[Saved data entries]
>>
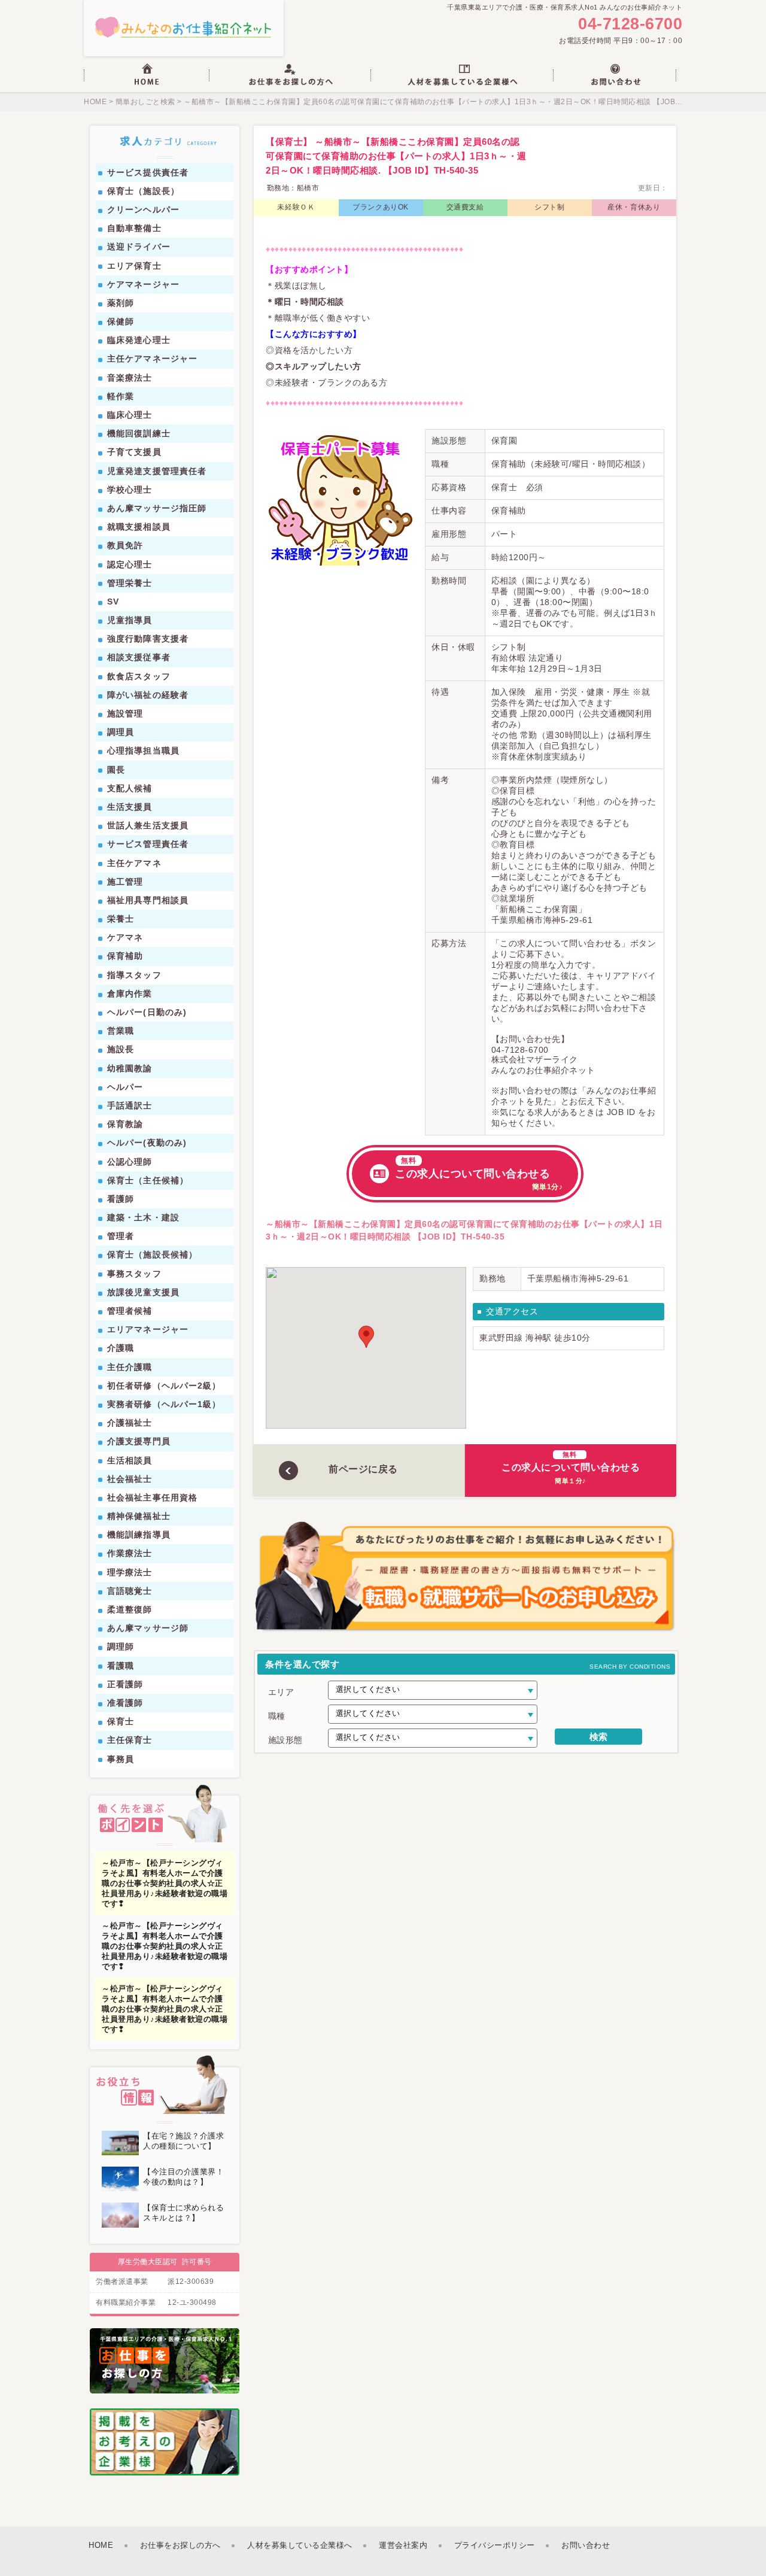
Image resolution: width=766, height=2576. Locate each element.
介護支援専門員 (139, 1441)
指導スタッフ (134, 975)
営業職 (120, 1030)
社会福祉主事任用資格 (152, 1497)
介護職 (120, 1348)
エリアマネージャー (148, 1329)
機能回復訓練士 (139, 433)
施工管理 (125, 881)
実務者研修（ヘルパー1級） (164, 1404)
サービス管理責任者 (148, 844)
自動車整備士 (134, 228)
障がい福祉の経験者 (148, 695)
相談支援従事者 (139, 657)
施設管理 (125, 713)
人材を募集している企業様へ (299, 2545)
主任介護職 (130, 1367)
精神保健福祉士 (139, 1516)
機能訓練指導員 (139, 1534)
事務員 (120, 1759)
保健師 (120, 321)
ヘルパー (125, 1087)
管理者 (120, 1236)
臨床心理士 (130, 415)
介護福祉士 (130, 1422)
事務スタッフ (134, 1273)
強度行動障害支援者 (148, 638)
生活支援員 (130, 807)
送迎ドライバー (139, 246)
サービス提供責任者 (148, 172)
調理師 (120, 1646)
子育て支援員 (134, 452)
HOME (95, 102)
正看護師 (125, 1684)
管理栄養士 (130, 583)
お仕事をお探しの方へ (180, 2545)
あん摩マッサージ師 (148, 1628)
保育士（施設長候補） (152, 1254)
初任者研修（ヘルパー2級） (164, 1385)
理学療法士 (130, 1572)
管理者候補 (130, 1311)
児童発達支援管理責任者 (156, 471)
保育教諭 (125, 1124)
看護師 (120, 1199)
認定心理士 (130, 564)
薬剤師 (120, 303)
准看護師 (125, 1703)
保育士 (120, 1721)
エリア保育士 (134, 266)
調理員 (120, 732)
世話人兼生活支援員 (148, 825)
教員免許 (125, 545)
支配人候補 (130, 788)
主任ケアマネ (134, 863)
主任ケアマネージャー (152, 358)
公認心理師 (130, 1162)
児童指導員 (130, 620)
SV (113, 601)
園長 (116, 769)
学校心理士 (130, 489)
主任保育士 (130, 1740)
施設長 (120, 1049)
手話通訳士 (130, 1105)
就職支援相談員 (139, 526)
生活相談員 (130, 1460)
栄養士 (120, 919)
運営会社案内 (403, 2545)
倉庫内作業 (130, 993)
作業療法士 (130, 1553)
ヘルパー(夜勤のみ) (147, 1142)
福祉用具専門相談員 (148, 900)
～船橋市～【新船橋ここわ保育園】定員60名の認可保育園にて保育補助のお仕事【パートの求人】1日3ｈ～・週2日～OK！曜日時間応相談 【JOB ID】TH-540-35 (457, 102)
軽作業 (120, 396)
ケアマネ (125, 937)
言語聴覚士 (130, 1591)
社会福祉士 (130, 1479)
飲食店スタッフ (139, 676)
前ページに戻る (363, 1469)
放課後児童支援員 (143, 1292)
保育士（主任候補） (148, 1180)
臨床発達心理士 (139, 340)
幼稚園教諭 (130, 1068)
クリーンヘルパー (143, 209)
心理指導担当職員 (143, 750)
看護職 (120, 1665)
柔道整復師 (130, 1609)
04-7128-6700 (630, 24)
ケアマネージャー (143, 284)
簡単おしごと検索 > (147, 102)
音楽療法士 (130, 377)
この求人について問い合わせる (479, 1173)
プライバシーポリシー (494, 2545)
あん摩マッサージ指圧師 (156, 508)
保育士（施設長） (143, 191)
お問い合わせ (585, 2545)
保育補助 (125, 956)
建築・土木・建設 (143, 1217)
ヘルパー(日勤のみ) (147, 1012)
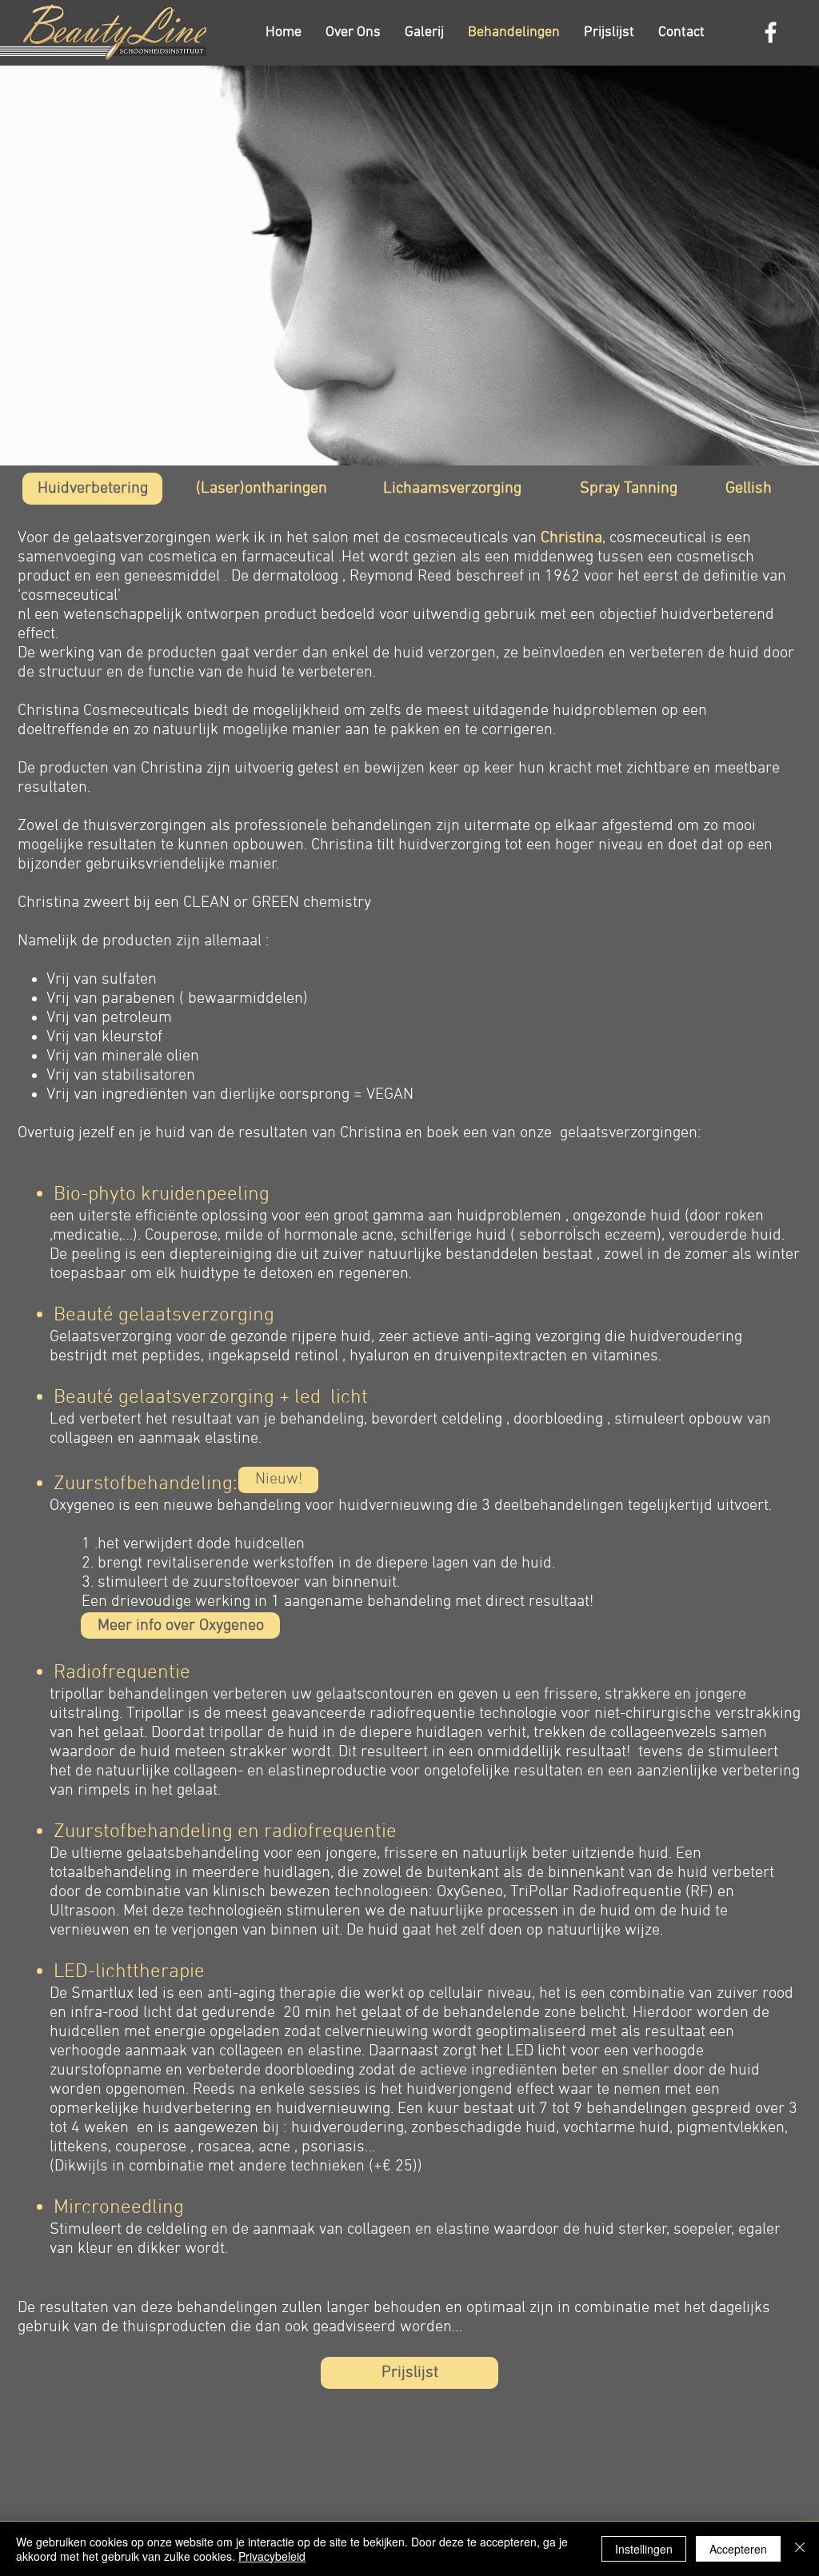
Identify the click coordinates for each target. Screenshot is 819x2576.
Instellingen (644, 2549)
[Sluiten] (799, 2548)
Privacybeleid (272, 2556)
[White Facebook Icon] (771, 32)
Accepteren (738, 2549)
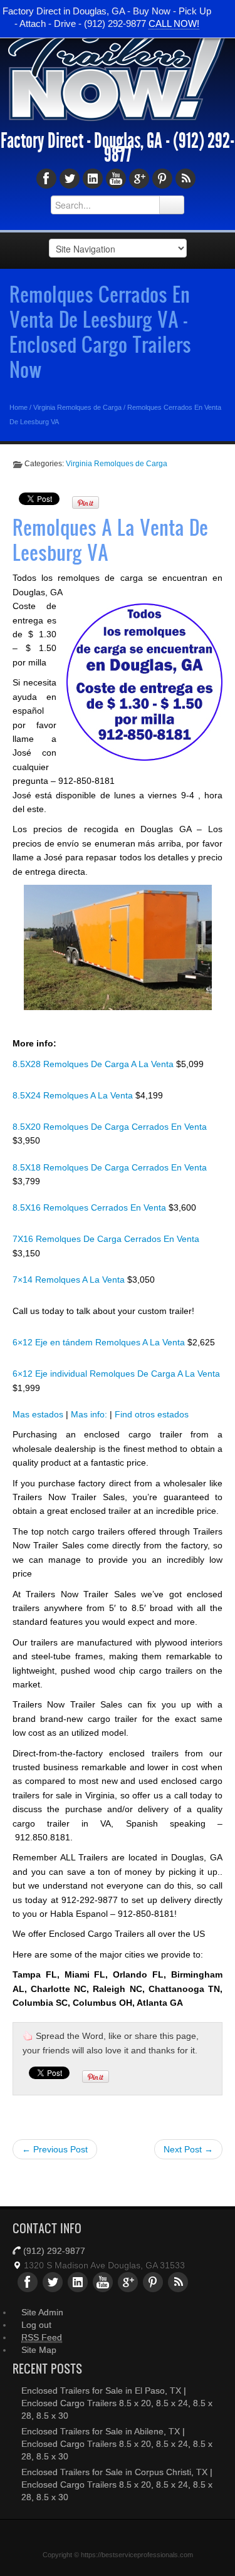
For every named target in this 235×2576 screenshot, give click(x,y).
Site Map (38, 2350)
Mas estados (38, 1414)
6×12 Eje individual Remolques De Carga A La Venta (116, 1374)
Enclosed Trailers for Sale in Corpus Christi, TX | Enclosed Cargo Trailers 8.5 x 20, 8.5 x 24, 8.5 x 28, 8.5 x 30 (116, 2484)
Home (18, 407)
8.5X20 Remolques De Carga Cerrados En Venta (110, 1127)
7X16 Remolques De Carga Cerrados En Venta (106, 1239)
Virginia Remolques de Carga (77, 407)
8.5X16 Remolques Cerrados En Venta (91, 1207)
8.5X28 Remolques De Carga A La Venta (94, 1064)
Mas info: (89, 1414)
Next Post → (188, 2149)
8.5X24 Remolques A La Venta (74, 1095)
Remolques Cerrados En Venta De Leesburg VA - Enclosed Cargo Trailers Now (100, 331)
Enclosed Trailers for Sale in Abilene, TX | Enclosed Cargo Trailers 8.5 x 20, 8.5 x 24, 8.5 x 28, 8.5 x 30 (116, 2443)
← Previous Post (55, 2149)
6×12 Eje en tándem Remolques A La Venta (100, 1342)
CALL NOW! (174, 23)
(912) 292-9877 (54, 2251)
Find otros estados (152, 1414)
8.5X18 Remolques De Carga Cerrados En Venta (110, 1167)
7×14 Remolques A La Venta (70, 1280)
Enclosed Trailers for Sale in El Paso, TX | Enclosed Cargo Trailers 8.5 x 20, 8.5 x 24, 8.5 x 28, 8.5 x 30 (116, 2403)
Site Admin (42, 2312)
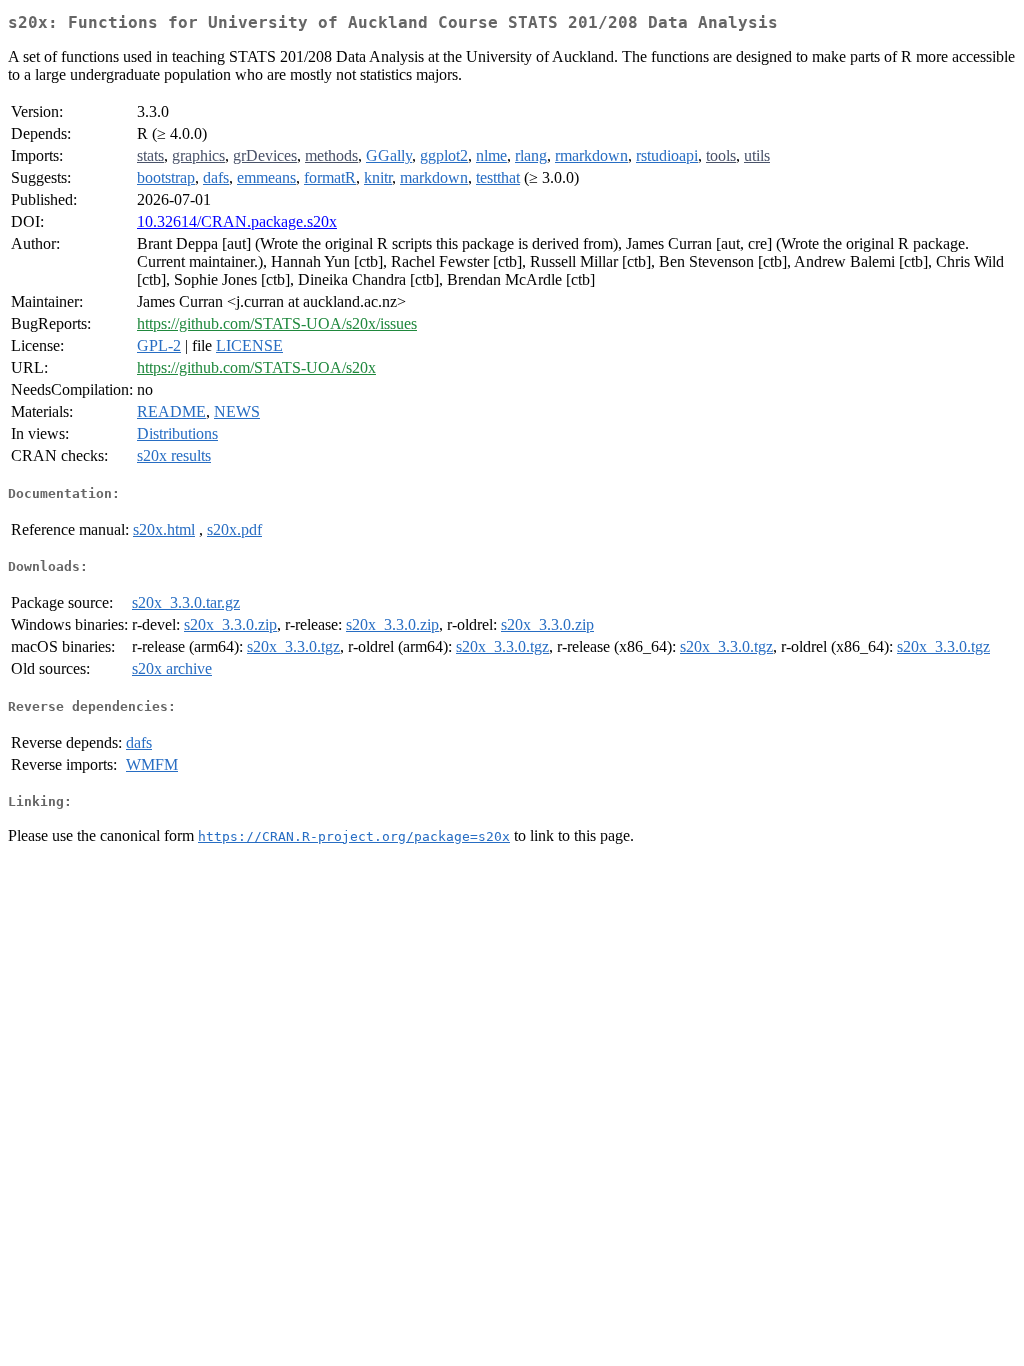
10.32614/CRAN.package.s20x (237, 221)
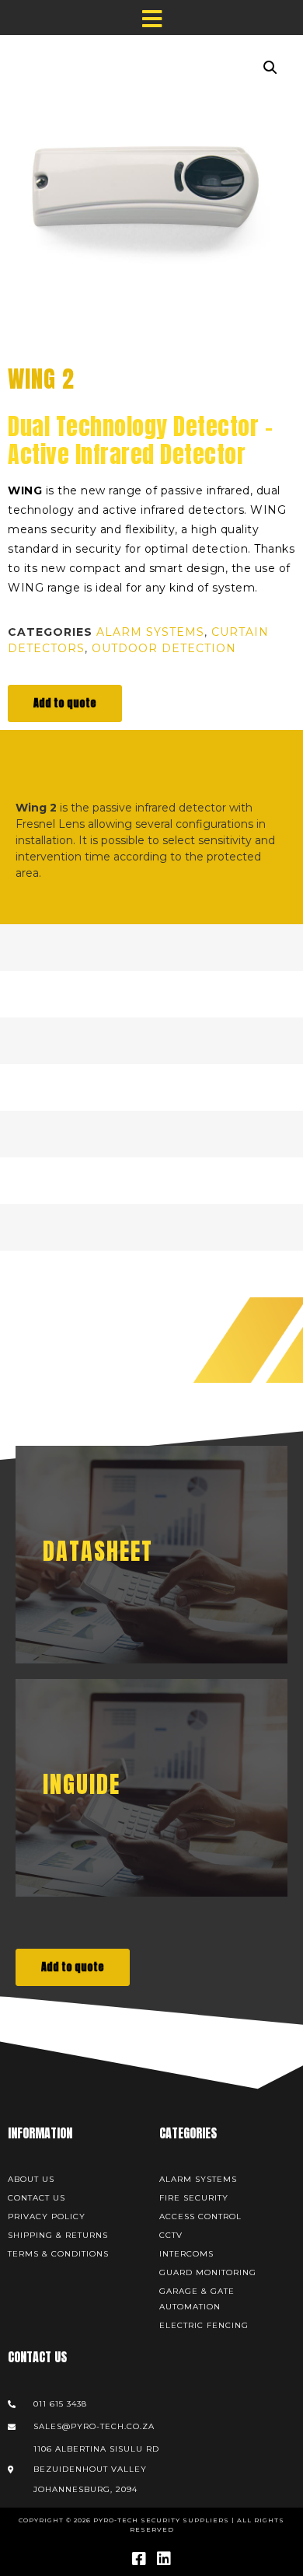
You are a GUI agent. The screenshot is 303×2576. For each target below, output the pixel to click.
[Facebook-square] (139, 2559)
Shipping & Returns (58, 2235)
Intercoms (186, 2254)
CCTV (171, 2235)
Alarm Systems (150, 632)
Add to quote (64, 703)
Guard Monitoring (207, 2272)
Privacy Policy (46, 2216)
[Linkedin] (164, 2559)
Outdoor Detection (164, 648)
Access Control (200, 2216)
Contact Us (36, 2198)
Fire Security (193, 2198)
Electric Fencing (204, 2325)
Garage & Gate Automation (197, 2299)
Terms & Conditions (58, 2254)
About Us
<<
What are the lines above from the one with "言語聴覚士 (130, 1591)" to the one with "Accepteren (738, 2549)", both included? Reproduce them exactly, without pictures.

言語聴覚士 (130, 1591)
社会福祉士 (130, 1479)
飲食店スタッフ (139, 676)
前ページに戻る (363, 1469)
放課後児童支援員 (143, 1292)
保育士（主任候補） (148, 1180)
臨床発達心理士 (139, 340)
幼稚園教諭 (130, 1068)
クリーンヘルパー (143, 209)
心理指導担当職員 (143, 750)
看護職 (120, 1665)
柔道整復師 (130, 1609)
04-7128-6700 (630, 24)
ケアマネージャー (143, 284)
簡単おしごと検索 > (147, 102)
音楽療法士 (130, 377)
この求人について問い合わせる (479, 1173)
プライバシーポリシー (494, 2545)
あん摩マッサージ指圧師 (156, 508)
保育士（施設長） (143, 191)
お問い合わせ (585, 2545)
保育補助 (125, 956)
建築・土木・建設 (143, 1217)
ヘルパー(日勤のみ) (147, 1012)
Identify the click coordinates for each target. Screenshot is 819x2576.
Instellingen (644, 2549)
[Sluiten] (799, 2548)
Privacybeleid (272, 2556)
[White Facebook Icon] (771, 32)
Accepteren (738, 2549)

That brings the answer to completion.